More often than not, penny stocks belong to small businesses which wish to raise capital from the markets. These businesses might take a long time before they can turn into a big enough operation. But if these companies do so, then the investors can expect a handsome return. At the same time, it is perhaps far more necessary to know when to invest in penny stocks.
Watch The Money Flows
There are some tried and true methods in which an investor can zero in on a penny stock that could be ripe for picking. One of the surest ways to identify such a penny stock is to see whether new money is flowing into the stock.
You can observe the money flows by using some online available technical analysis indicators, such as Money Flow and Money Flow Index (MFI).
Activities In Penny Stock Trading Volume
Penny stock trading volume is the next factor that should be looked at by any prospective investor. A rise in trading volume is usually an indication that a stock is primed to for a big move and is usually due to some good news with regards to the company’s business. More often than not, the stock price rises and eventually steadies at a price at which there is no longer any demand for investors. It is important for an investor to get in at the right time if he or she wants to benefit from such a move.

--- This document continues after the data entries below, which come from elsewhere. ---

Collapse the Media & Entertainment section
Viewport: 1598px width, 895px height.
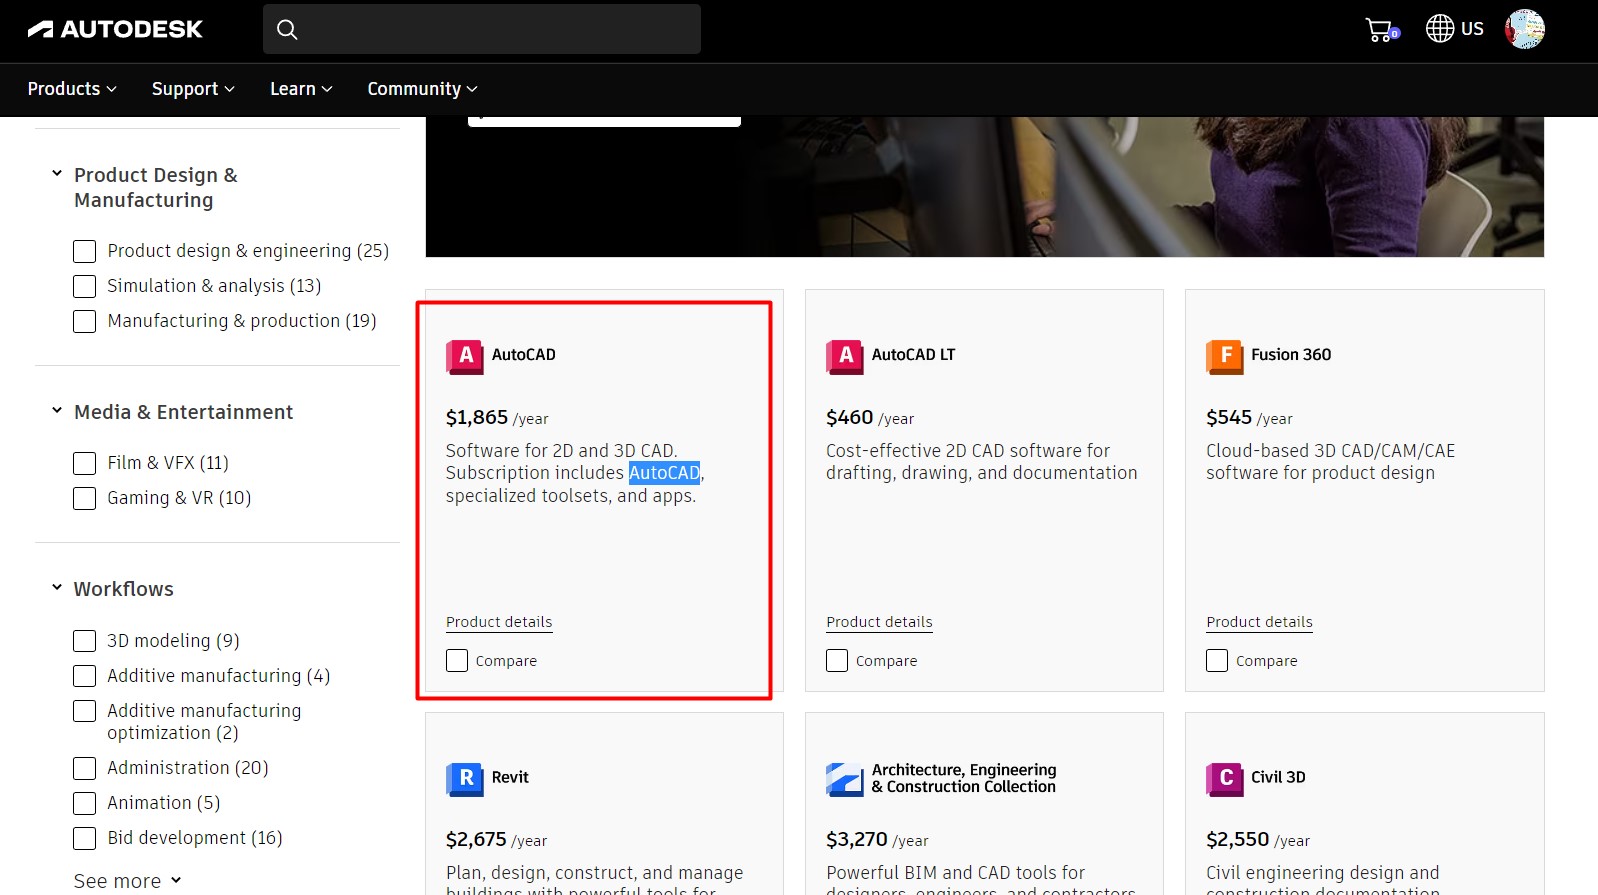click(x=57, y=411)
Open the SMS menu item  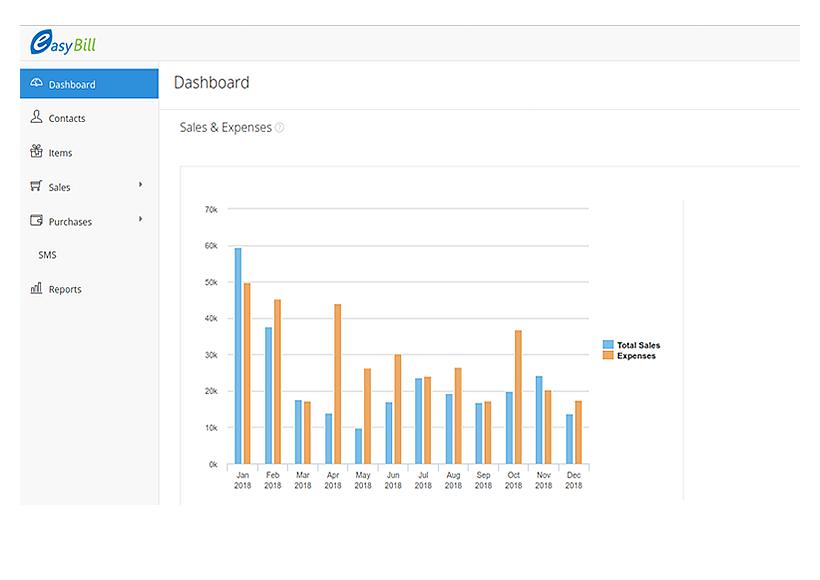click(x=48, y=255)
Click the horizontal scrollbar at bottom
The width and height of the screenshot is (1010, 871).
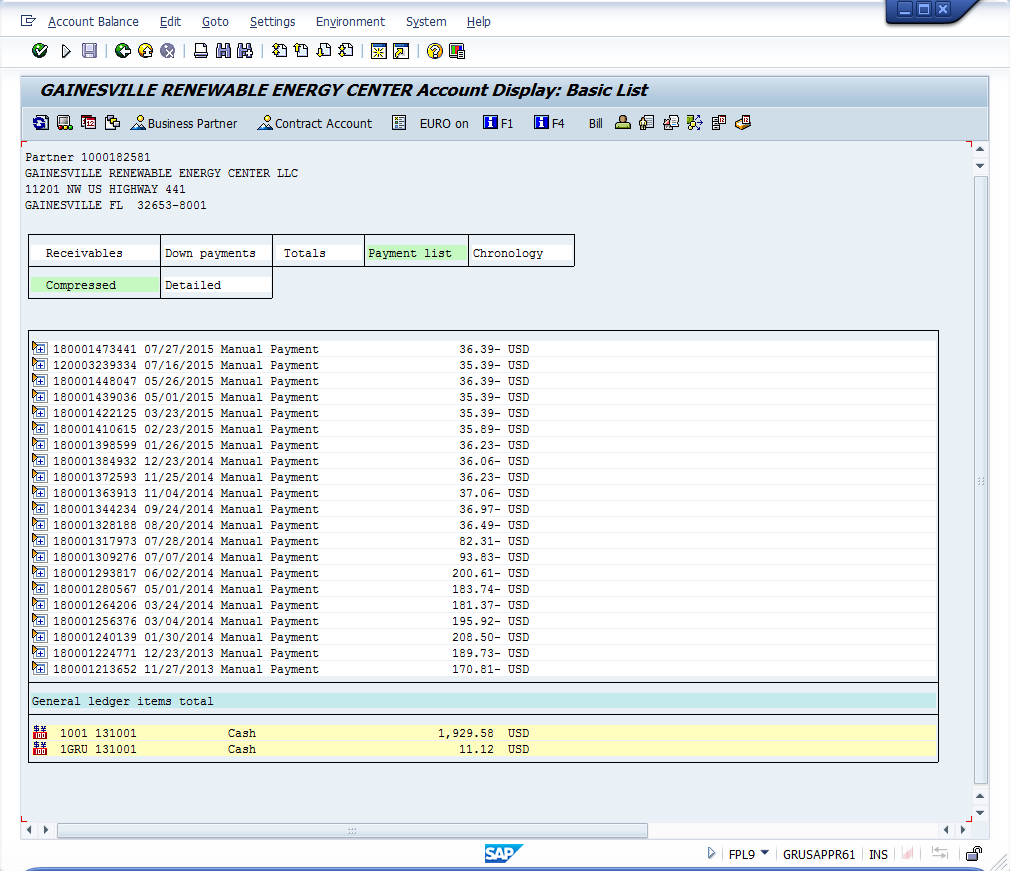click(x=352, y=830)
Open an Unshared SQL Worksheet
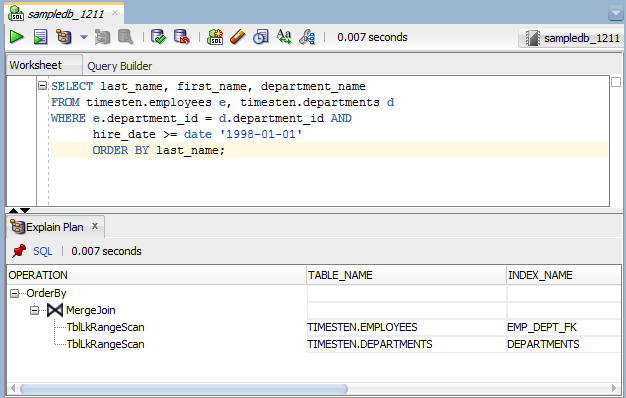Screen dimensions: 626x398 click(x=215, y=37)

Fundamentals Of The Company
The most important thing before investing penny stocks is perhaps to look through the fundamentals of a specific company over a sustained period of time. If there is a trend that shows that the company is cutting costs or keeping it under control, while the revenues rise steadily, then it could be ripe for investment.
In the life span of a penny stock, the first target for the business is perhaps to grow revenues and controlling costs before turning a profit. The intelligent investor needs to identify when the company is on the verge of making a profit.
Penny Stocks & Media Coverage
It is a good idea to check out more about a penny stock company if there is a spike in media coverage about a company. In addition to that, discussions about business among people in the community could also be a fair indication of the possibilities of a small company. For instance, if there is a lot of discussion about a small coffee shop chain that is listed as a penny stock, then there is a possibility that the stock could be readying for an upsurge.
Other Factors To Watch When It’s Time To Buy Penny Stocks
Other than that, a closer look at the company’s management and how they go about their job is almost always a good indication of which way the company might go. If management has worked for other companies in the past, their record in that company could give an idea of how they would do with a small company.
On the other hand, if a company is actually doing well and if its small business is about to go big, then there is a possibility of it getting much more coverage in the mainstream media. It is a good idea to check out more about a penny stock company if there is a spike in media coverage about a company.